## [Problem 1]
In the citrus import article, how much fresh orange does China export to North America each year?
## [Problem 2]
Write out the stretch of the citrus import article from "The ice continues" through "satsumas and ponkan.".

--- Start of Passage ---

The ice continues to thaw in Sino-U.S. produce trade relations, with the Animal and Plant Health Inspection Service (APHIS) now proposing to allow imports of Chinese sweet oranges, pomelo, mandarins, satsumas and ponkan.

Photo: Choo Yut Shing, via Flickr Creative Commons

Photo: Choo Yut Shing, via Flickr Creative Commons

The announcement follows the re-opening of the Chinese market for California citrus this month, and follows a similar announcement in July proposing to allow imports of Chinese apples.

APHIS has pitched a systems approach involving registration, the sourcing of pest-free propagative material, inspections, fruit bagging, safeguarding, post-harvest processing and sampling, and only allowing imports of commercial consignments.

"Additionally, we would require places of production to trap for several species of Bactrocera fruit flies, and would require the fruit to be treated for those species of fruit flies," APHIS said.

While the fruit would compete directly with U.S.-grown production, APHIS expects volumes from China will be relatively small.

"The majority of China's fresh orange exports, mostly navel oranges, go mainly to Russia and to neighboring countries in Asia," APHIS said.

"China's fresh orange exports to North America, mainly to Canada, are very limited, ranging from 100 to 300 metric tons (MT) per year."

The focus is similar for easy peeler citrus varieties, however APHIS has forecast greater benefits in these crops due to rising demand and the fact the U.S. has become a net importer of mandarins and tangerines.

"Imports of fresh tangerine and mandarin varieties from China would help meet the growing demand for these citrus species, and the quantity could match the nearly 4.5 percent annual increase in imports (about 6,300 MT) that has occurred over the past 5 years.

"We expect that imports of pomelo and ponkan from China would be relatively minor, helping to serve the U.S. niche markets for these species."

--- End of Passage ---
--- Start of Entries provided ---

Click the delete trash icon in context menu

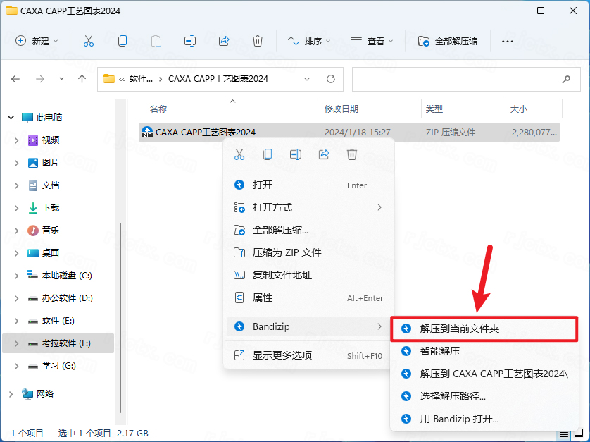point(352,154)
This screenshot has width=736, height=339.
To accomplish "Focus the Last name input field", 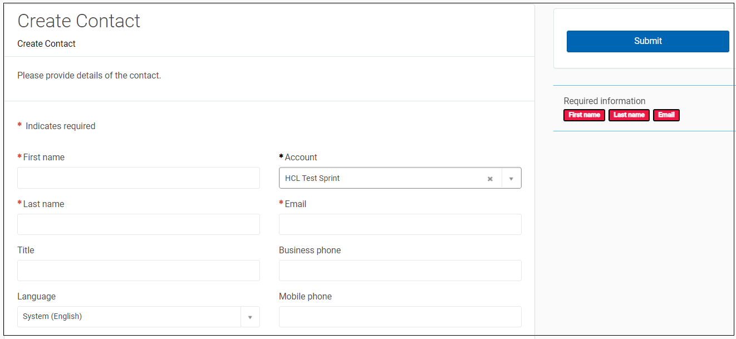I will (x=139, y=224).
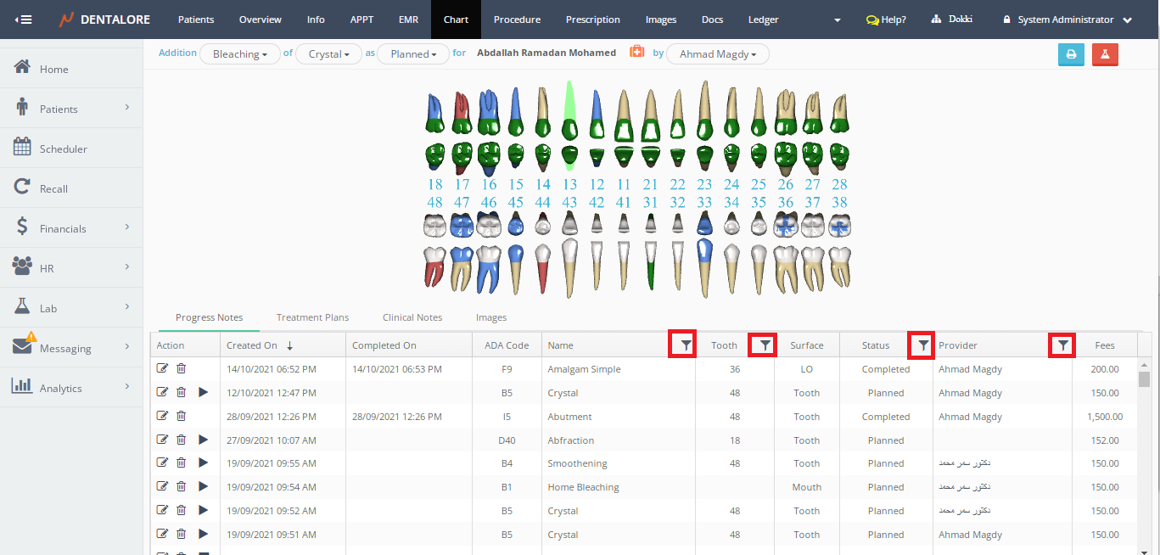This screenshot has width=1160, height=555.
Task: Open the Name column filter
Action: click(x=682, y=345)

--- End of Entries provided ---

## [Exercise answer 1]
Between 100 and 300 metric tons per year.

## [Exercise answer 2]
The ice continues to thaw in Sino-U.S. produce trade relations, with the Animal and Plant Health Inspection Service (APHIS) now proposing to allow imports of Chinese sweet oranges, pomelo, mandarins, satsumas and ponkan.